Exercise goal — Reproduce every record below, character by character.
--- Extracted entries Enclosed Below ---
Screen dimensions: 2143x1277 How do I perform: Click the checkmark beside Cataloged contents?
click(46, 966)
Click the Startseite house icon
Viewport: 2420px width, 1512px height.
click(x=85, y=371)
--- End of Enclosed Extracted entries ---
Problem solution —
Screen dimensions: 2143x1277 How do I perform: Click the checkmark beside Cataloged contents?
click(46, 966)
Click the Startseite house icon
Viewport: 2420px width, 1512px height.
click(x=85, y=371)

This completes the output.